Lobista diz que Lulinha marcou reunião no Planalto e que Lula ia liberar obra

Roberta Luchsinger, lobista investigada pela Polícia Federal, afirmou em mensagens de seu celular que Fábio Luís Lula da Silva, conhecido como Lulinha, teria agendado uma reunião no Palácio do Planalto entre o presidente Luiz Inácio Lula da Silva e o governador do Maranhão, Carlos Brandão, e que o presidente iria “prosseguir com a liberação da obra dele” no estado. Um mês depois, Lula viajou a São Luís e anunciou um pacote de R$ 59 bilhões para o Maranhão. Brandão negou qualquer vínculo com a lobista.

A PF constatou que Luchsinger intermediou a contratação, por órgãos do governo maranhense, de uma empresa de informática do empresário Cléber Ribas, ligando a administração estadual a interesses federais.

Em 22 maio 2024, a lobista enviou áudio a Lulinha informando que o governador compareceria ao Palácio às 16h para ser recebido pelo então chefe de gabinete do presidente, Marco Aurélio Santana Ribeiro, apelidado de “Marcola”. O recado também dizia que a agenda já estava confirmada.

Ao ser questionado, Brandão afirmou que não tem relação com Roberta Luchsinger e que sua agenda “não depende da articulação de terceiros”. Ele ressaltou que Lula é “um grande aliado do Maranhão, onde grandes obras estão sendo executadas a partir da parceria com o Governo Federal”.

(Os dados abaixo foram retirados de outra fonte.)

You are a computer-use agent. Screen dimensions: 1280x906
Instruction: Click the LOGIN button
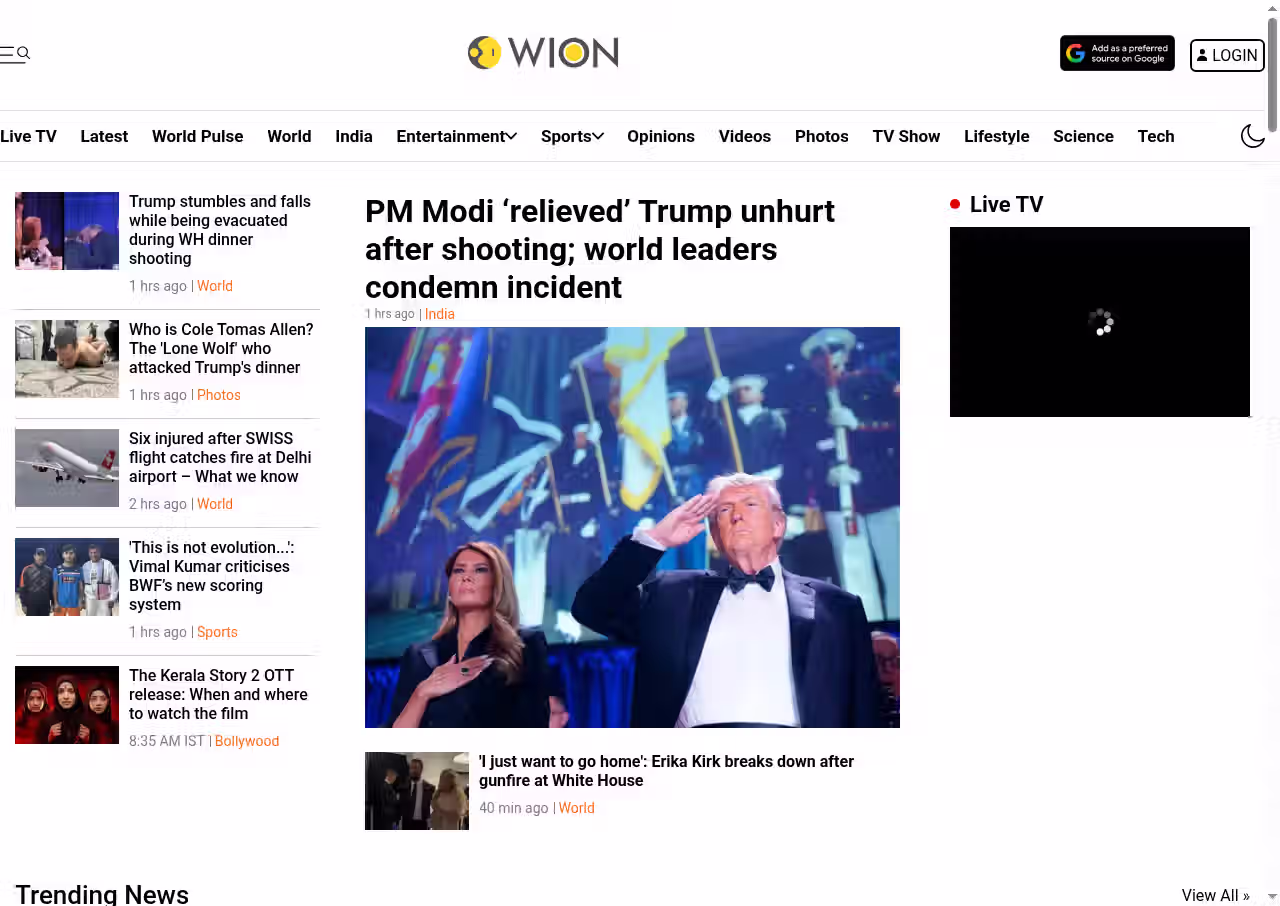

A defesa de Cléber Ribas alegou que o contrato com Luchsinger consistia em serviços de assessoria para captação de clientes e identificação de oportunidades de negócio no ramo de tecnologia, atividade “absolutamente lícita e comum no mercado”.

O Palácio do Planalto foi procurado, mas não se manifestou. A defesa de Lulinha classificou os vazamentos como “seletivos” e acusou tentativa de interferir no processo eleitoral.

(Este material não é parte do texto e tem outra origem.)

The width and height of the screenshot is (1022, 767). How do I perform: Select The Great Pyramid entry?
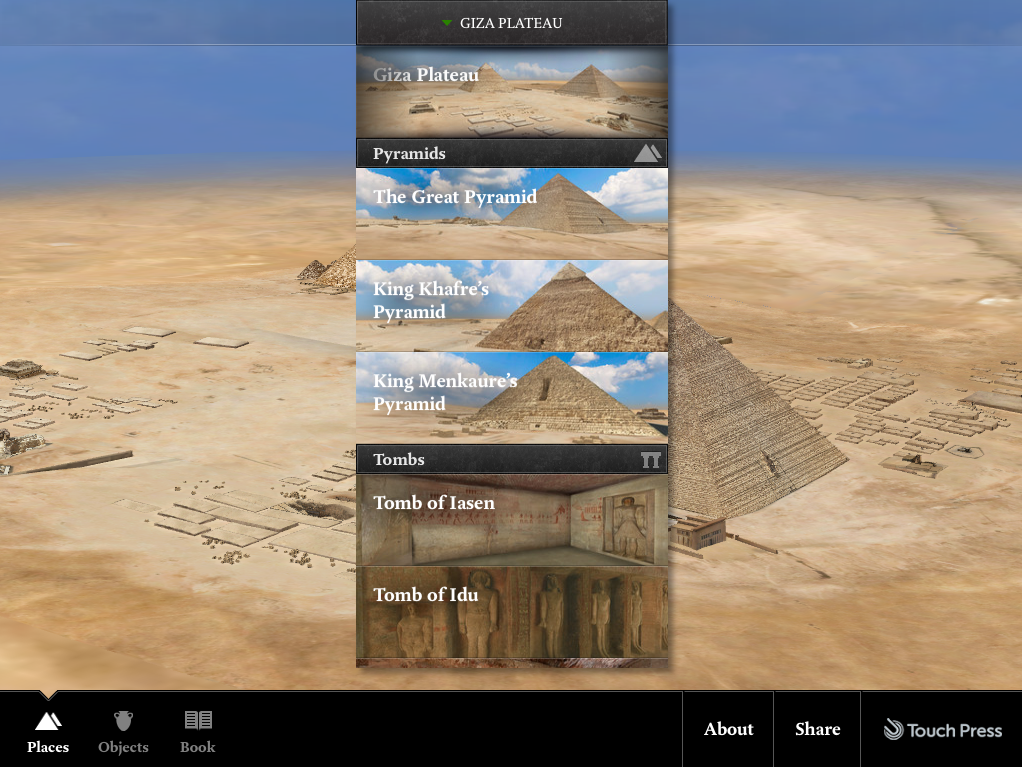[511, 212]
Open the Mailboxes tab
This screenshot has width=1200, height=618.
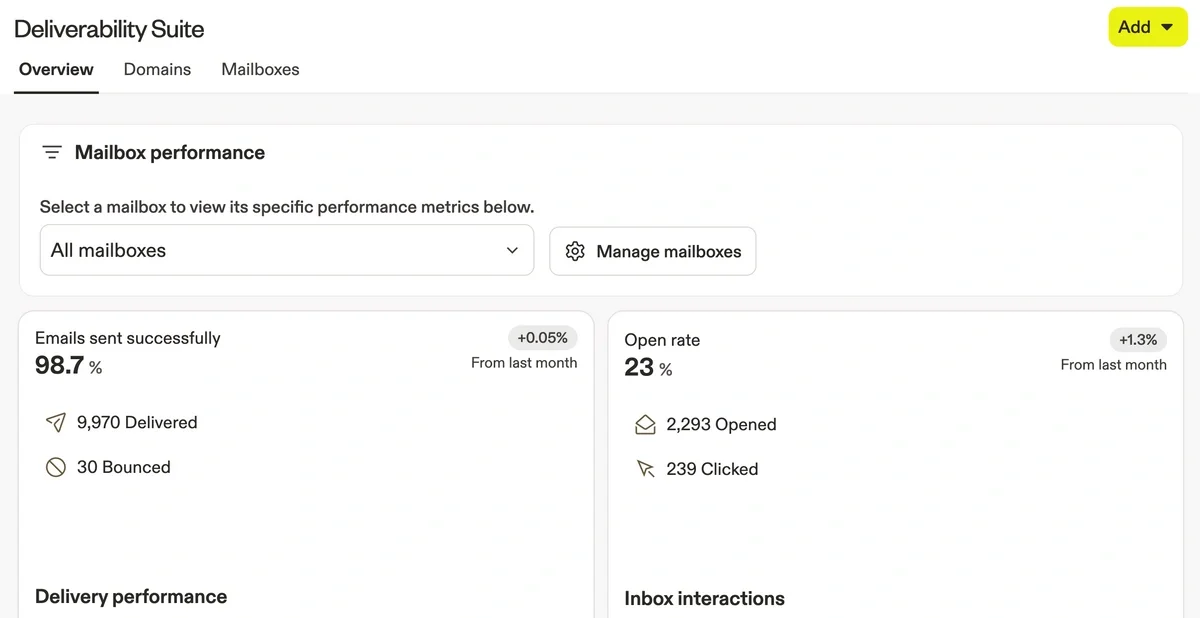(260, 69)
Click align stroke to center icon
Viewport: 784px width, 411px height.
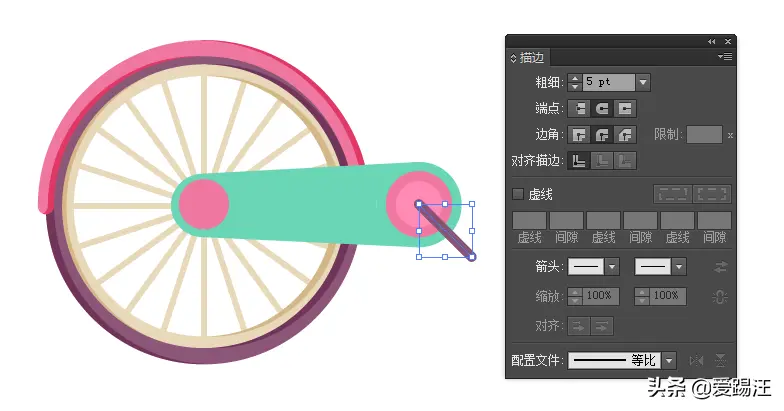[x=579, y=160]
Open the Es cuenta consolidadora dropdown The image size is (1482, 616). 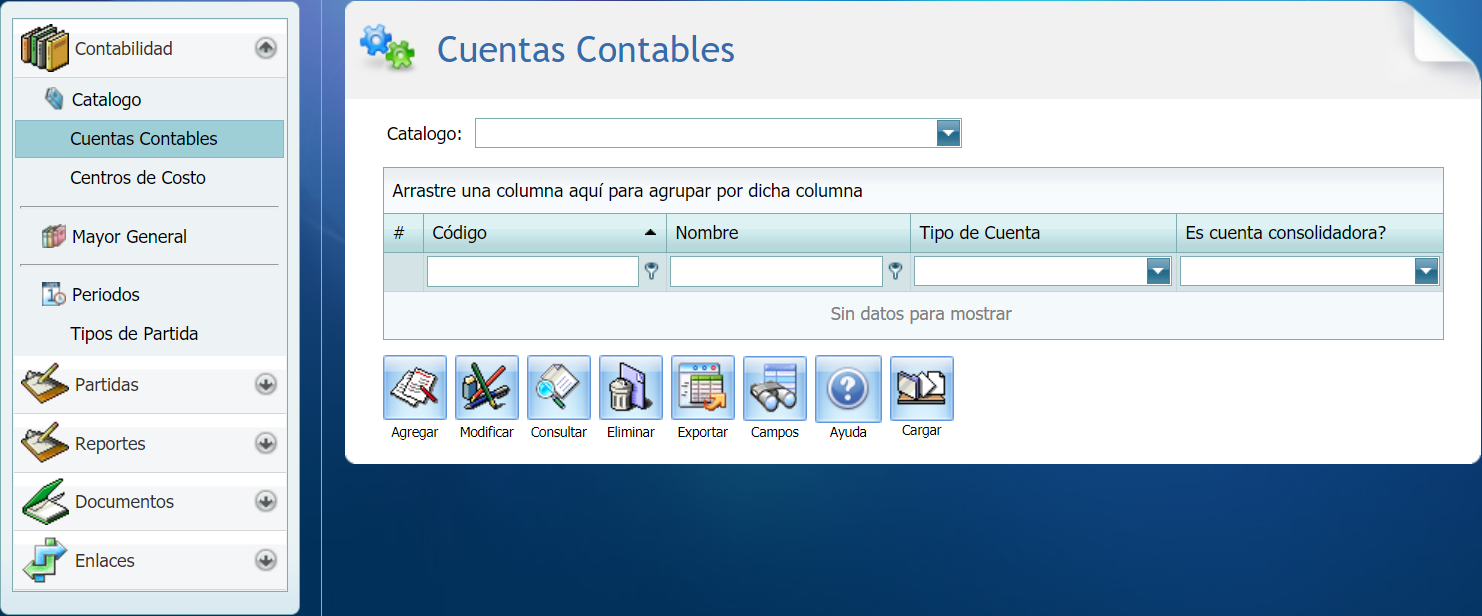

A reunião citada por Luchsinger efetivamente ocorreu. A agenda de Marco Aurélio Santana Ribeiro registra, às 17h40, encontro com o governador, com a presença de dois assessores presidenciais, descrito apenas como “Reunião Executiva”.

Em 21 junho 2024, Lula chegou a São Luís e apresentou o pacote de R$ 59 bilhões dentro do Novo PAC, incluindo a renovação da concessão do Porto do Itaqui, a construção de um novo berço de terminal e a implantação de um corredor de transporte na Avenida Litorânea.

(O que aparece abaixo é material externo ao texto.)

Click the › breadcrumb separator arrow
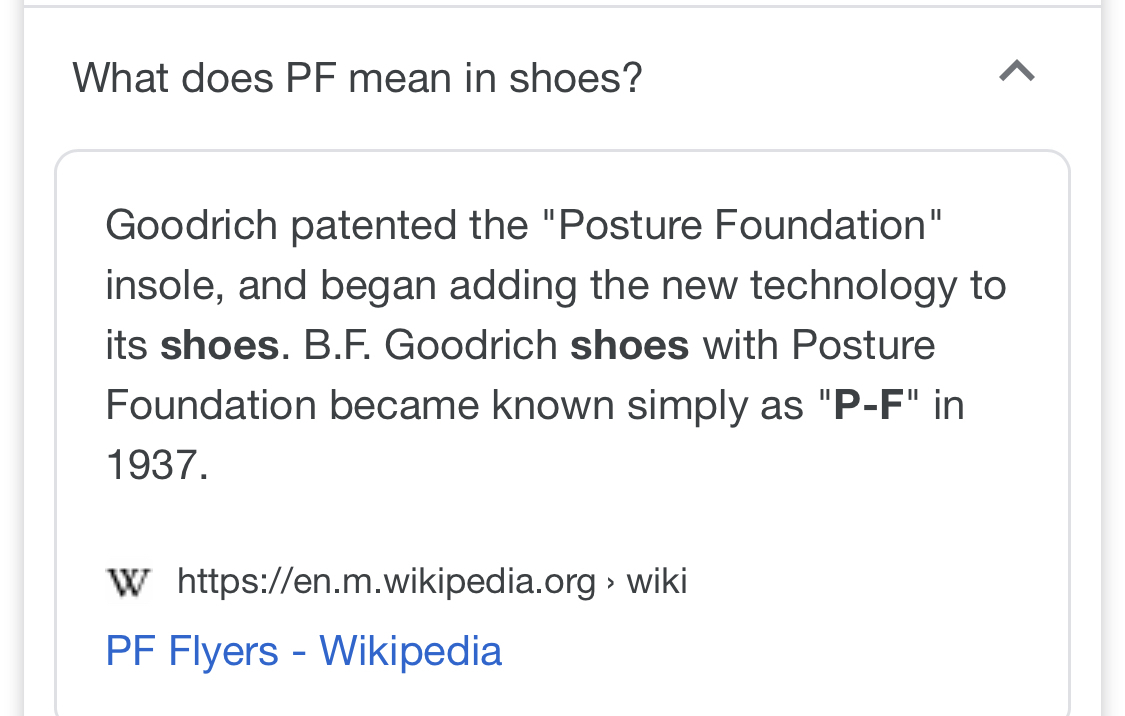1125x716 pixels. [611, 583]
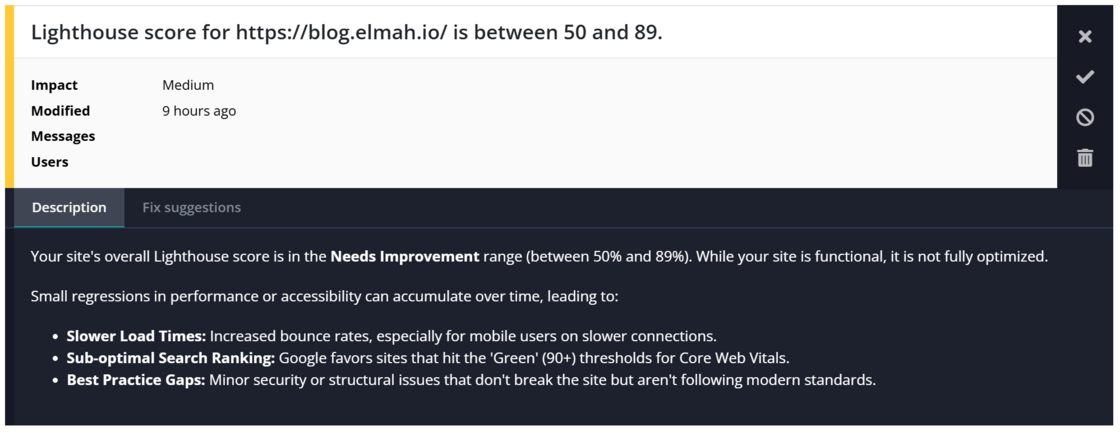Close the Lighthouse score issue panel
1120x435 pixels.
point(1084,36)
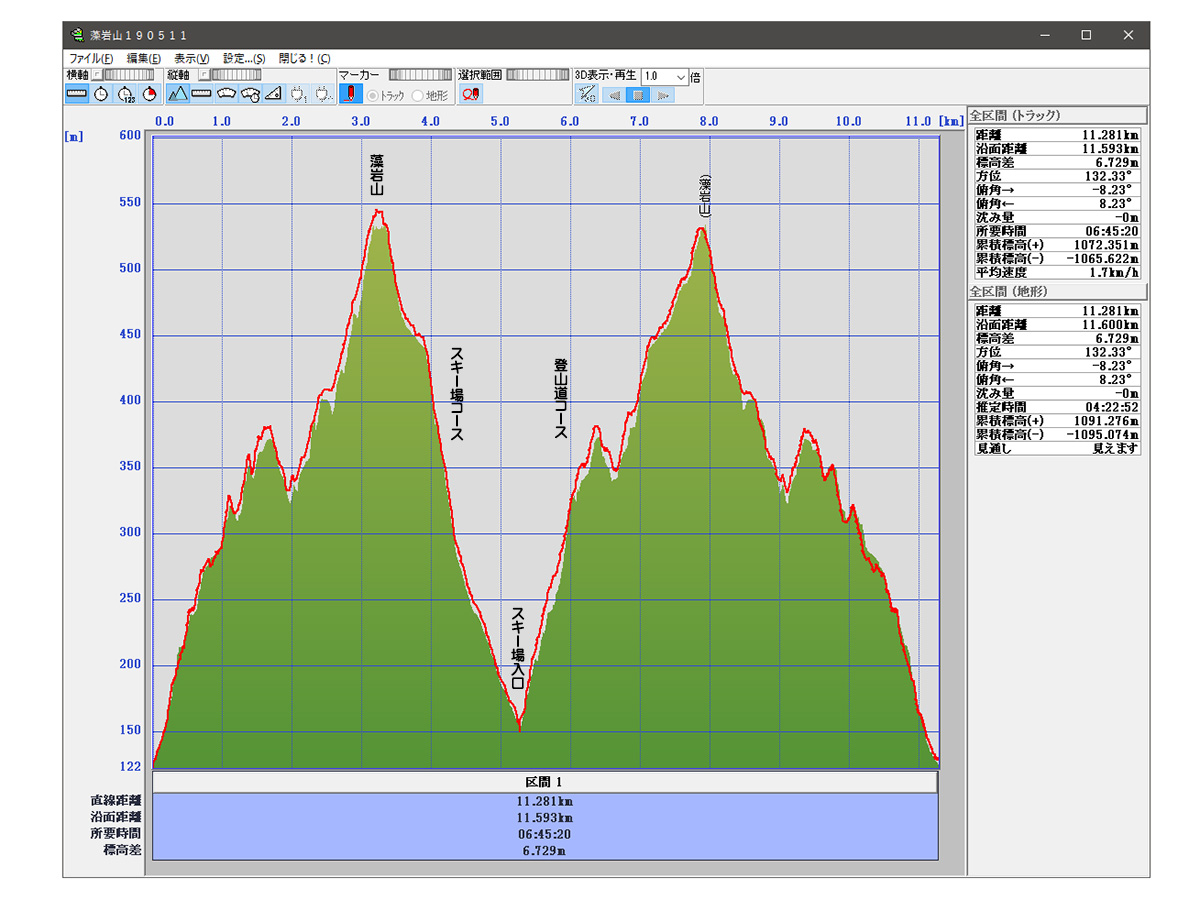Viewport: 1200px width, 900px height.
Task: Click the マーカー slider bar
Action: pos(420,75)
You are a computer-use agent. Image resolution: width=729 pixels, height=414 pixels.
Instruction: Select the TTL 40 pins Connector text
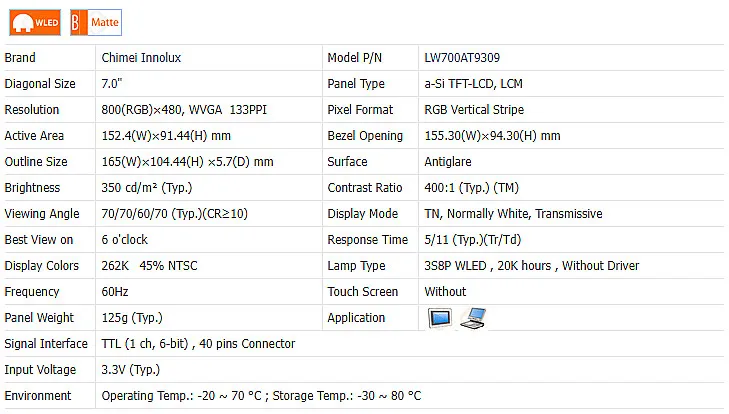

Investigações financeiras revelaram que a 3Structure, empresa de Ribas, firmou contratos de R$ 5,8 milhões com o governo do Maranhão em 2024, e que Ribas pagou ao menos R$ 2,5 milhões a Luchsinger entre março 2024 e dezembro 2025. Ela também recebeu R$ 4,4 milhões da HSLZ Ltda, empresa contratada para manter o Hospital dos Servidores Públicos do Maranhão. O governo estadual declarou não ter ingerência sobre empresas privadas. O diretor do hospital, Plínio Tuzzolo, recusou‑se a comentar.

Outras mensagens encontradas no celular de Luchsinger mostram contato com políticos estaduais, como Gilberto Lins e Neto, então presidente da Empresa Maranhense de Administração Portuária (Emap), e o deputado federal Fabio Macedo (Podemos‑MA) e sua esposa Lorena, evidenciando uma rede de relações pessoais e profissionais.

Fotos divulgadas pelo Estadão registram Luchsinger, Lulinha, Ribas e o deputado Fabio em um momento de descontração no município de Barreirinhas, porta de entrada do Parque Nacional dos Lençóis Maranhenses, acompanhados por seus respectivos cônjuges.